======== Data for the task
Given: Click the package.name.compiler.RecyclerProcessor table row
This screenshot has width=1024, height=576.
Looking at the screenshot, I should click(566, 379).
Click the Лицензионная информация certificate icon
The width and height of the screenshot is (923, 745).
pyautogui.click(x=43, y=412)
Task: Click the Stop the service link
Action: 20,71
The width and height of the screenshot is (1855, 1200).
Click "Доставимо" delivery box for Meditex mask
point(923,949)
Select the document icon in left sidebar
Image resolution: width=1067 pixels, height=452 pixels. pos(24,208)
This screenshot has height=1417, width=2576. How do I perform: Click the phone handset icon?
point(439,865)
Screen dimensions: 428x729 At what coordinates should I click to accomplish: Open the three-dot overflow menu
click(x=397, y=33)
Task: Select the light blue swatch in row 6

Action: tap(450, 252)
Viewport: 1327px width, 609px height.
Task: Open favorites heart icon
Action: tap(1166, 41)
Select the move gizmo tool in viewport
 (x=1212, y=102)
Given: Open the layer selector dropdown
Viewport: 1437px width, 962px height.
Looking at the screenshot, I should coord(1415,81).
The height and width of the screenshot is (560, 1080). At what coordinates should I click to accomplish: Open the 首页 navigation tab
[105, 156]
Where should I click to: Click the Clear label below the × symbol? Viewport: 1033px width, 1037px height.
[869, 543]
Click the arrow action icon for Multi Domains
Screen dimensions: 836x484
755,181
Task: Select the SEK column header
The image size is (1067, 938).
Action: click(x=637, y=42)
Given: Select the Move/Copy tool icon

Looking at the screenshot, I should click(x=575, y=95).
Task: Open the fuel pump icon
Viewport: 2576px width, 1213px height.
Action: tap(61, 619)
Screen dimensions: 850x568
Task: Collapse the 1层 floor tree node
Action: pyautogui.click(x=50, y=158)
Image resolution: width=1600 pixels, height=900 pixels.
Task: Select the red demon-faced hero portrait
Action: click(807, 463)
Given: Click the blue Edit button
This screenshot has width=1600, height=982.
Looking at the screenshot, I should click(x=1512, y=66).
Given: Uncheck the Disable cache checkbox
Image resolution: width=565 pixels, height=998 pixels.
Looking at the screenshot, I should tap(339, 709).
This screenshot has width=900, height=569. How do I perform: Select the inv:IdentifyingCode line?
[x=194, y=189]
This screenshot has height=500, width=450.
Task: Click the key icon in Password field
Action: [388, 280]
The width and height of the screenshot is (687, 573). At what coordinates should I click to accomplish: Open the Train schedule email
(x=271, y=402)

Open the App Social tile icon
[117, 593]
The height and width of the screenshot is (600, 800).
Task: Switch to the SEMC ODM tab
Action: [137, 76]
================
Lines before the one containing "Viewport: 2576px width, 1213px height." are not wanted; please set down that line and every line after it through the end of the material, exactly.

Viewport: 2576px width, 1213px height.
Action: tap(61, 619)
Screen dimensions: 850x568
Task: Collapse the 1层 floor tree node
Action: pyautogui.click(x=50, y=158)
Image resolution: width=1600 pixels, height=900 pixels.
Task: Select the red demon-faced hero portrait
Action: click(807, 463)
Given: Click the blue Edit button
This screenshot has width=1600, height=982.
Looking at the screenshot, I should click(x=1512, y=66).
Given: Uncheck the Disable cache checkbox
Image resolution: width=565 pixels, height=998 pixels.
Looking at the screenshot, I should tap(339, 709).
This screenshot has width=900, height=569. How do I perform: Select the inv:IdentifyingCode line?
[x=194, y=189]
This screenshot has height=500, width=450.
Task: Click the key icon in Password field
Action: [388, 280]
The width and height of the screenshot is (687, 573). At what coordinates should I click to accomplish: Open the Train schedule email
(x=271, y=402)

Open the App Social tile icon
[117, 593]
The height and width of the screenshot is (600, 800).
Task: Switch to the SEMC ODM tab
Action: [137, 76]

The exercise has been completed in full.